Though more a western than a horror film, Santo vs. The Riders of Terror does have a few tense moments, and the make-up for the lepers is appropriately gross (in one scene, a leper puts a stolen ring on his finger, and watching him try to get it over his decaying skin had me cringing). It didn’t matter, though, because it is a good western! I was into the story and anxious to see how it played out, even before Santo shows up (surprisingly, he isn’t even mentioned until the 20-minute mark in what is a 77-minute film).
In Santo’s first appearance in the film, he’s climbing into an outdoor wrestling ring to fight a local champ for money (all to raise cash for a trio of nuns, who devote their life to helping the poor). It seemed a little kooky to me to have a wrestling match in the middle of a western film, but then this is no ordinary western, and for fans of the legendary luchador, not having one probably would have been even stranger!

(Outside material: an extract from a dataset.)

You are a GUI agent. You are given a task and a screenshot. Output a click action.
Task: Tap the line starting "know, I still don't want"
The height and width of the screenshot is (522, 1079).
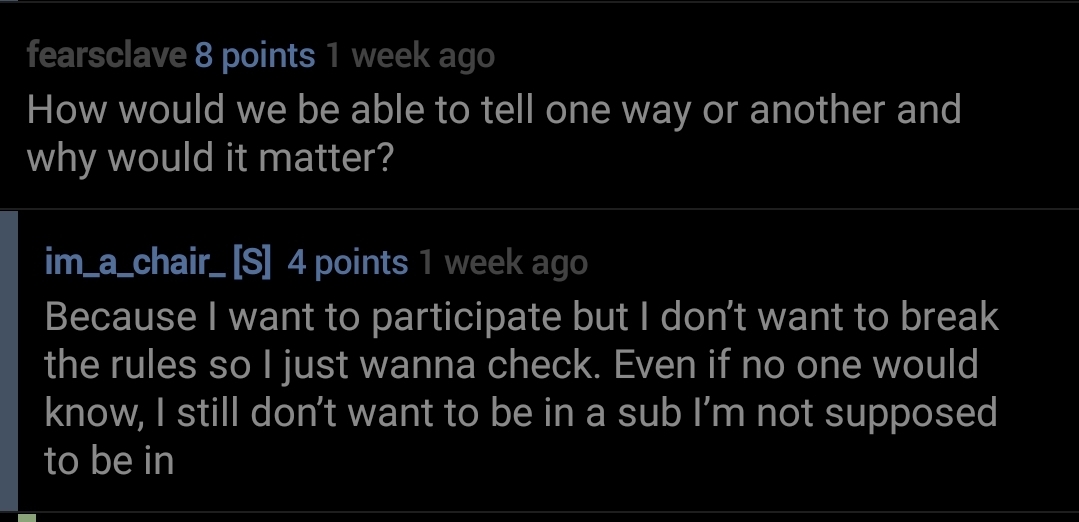click(520, 412)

From there out, Santo is front and center, devising plans to catch both the lepers and the criminals. At one point he even gets into a fight with Camerino, and as it is with most wrestling matches, the bad guy gets the upper hand once or twice before Santo rises to the occasion and flattens him.
I loved the style of this film, from the obviously-fake-yet-still-effective set pieces to the quick, brightly-colored swipes that the filmmakers used to transition from one scene to the next. I even had a blast with the often-terrible dialog. Early on, when the townsfolk are clamoring that something needs to be done, one of them suggests they apprehend the lepers themselves, and asks a guy next to him if he’s ready to join the fight. “Sure”, the man replies, “I was born in a minute. I’ll die in less” (umm… I think I know what he’s trying to say, but… huh?!?). Now, to be fair, I couldn’t tell if this and other laughable lines were the fault of the writers (the script was co-written by Jesus Mercielago Velazquez and the movie’s director, Rene Cardona) or those who dubbed the movie into English, but if I’m guessing, I’d say it’s a little of both.
Never mind, though, because it didn’t detract from the fun I had watching Santo vs. The Riders of Terror. I feel as if a whole new world has opened up for me, and I can’t wait to explore it further! Discoveries like Santo vs. The Riders of Terror are what make being a cinephile so rewarding.